At that moment the doorbell rang. Having tuned into EastEnders to keep Sophie amused in her absence, Rosemary took a last look in the hall mirror and headed nervously for the front door.
Bill held forth a bunch of fragrant freesias. "Flowers for a lovely lady," he added. "My, you do look nice!"
"Thank you, Bill," said Rosemary with a smile. "They smell wonderful! Do come in a moment while I get my coat."
Bill followed Rosemary into the front room.
"By the way, this is Sophie," said Rosemary by way of introduction.
Bill pushed his spectacles up his nose and peered more closely at the parrot. "Very attractive," he pronounced. "Is she an Amazon?"
Before Rosemary could utter another word, Sophie let out an ear-piercing shriek. "Go away! Get lost!" she squawked, adding a few choice expletives for good measure.
Rosemary was stunned. "Sophie, really!"
She turned towards Bill, who looked equally stunned. "I'm so sorry, Bill. I can't imagine where she learned such language. She's normally very well behaved."
Rosemary closed the cage door. "Early to bed for you, madam," she said firmly.
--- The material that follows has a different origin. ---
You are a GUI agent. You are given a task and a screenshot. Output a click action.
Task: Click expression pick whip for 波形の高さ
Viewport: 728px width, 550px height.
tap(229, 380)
Somehow the prospect of a companionable evening seemed a bit deflated. Bill tried to make a joke of Sophie's outburst, but it was feeble and fell flat. There were awkward pauses and gaps during the next couple of hours, and Rosemary began to think Bill was really quite boring. He liked the occasional gallery visit, but didn't paint or draw, merely sold materials to those who did.
At twenty past nine she pleaded a bit of a headache and was relieved that Bill didn't try to dissuade her from an early night. Rosemary knew it was obvious to both of them that despite the initial attraction they really had very little to talk about.
She entered the sitting room and switched on the light.
Sophie blinked sleepily. "Hello," she called, bobbing her head in an ingratiating fashion.
Rosemary's heart melted. It was impossible to remain cross with Sophie for long. She opened the cage and Sophie stepped onto her arm.
"You were right about Bill, but it was very naughty of you to shout at him like that."
She cradled Sophie close to her chest and smoothed her soft feathers. A small voice nagged awkwardly in Rosemary's mind. Would Sophie ever approve of any man she brought home?